(A run of records)
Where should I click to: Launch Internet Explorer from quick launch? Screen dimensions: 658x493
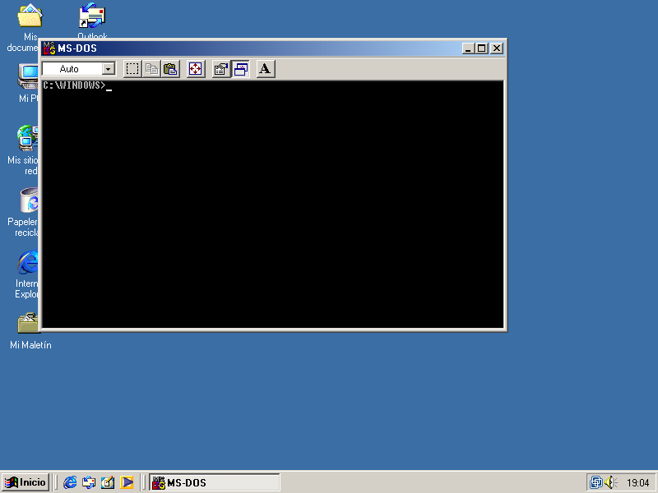point(71,482)
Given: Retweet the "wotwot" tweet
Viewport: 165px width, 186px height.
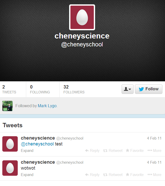Looking at the screenshot, I should click(x=113, y=175).
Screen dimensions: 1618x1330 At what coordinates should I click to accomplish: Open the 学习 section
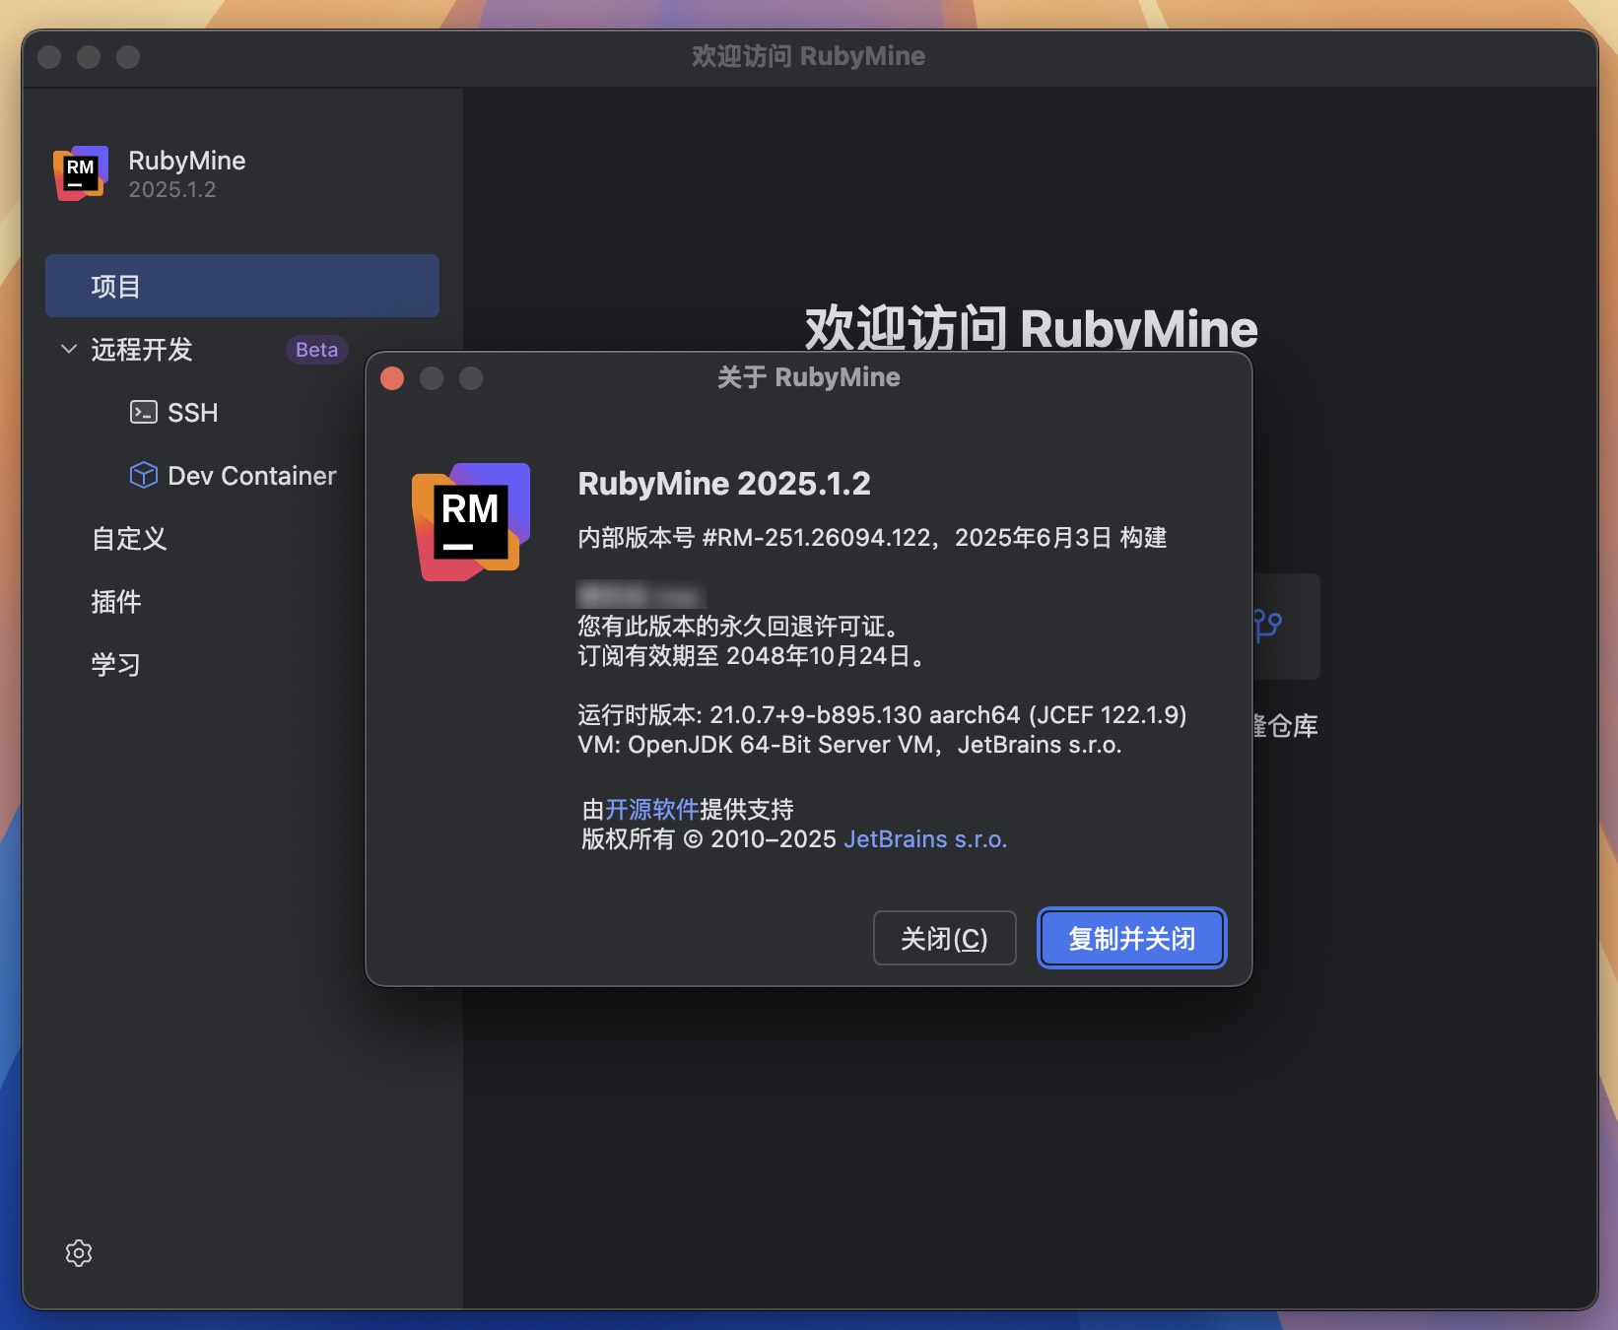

◆ What to do
Pull out every line of the material above word for word, leaving the pictures out.

◆ Completed task
Where should I click to: Launch Internet Explorer from quick launch? Screen dimensions: 658x493
point(71,482)
Given: Retweet the "wotwot" tweet
Viewport: 165px width, 186px height.
Looking at the screenshot, I should click(x=113, y=175).
Screen dimensions: 1618x1330 At what coordinates should I click to accomplish: Open the 学习 section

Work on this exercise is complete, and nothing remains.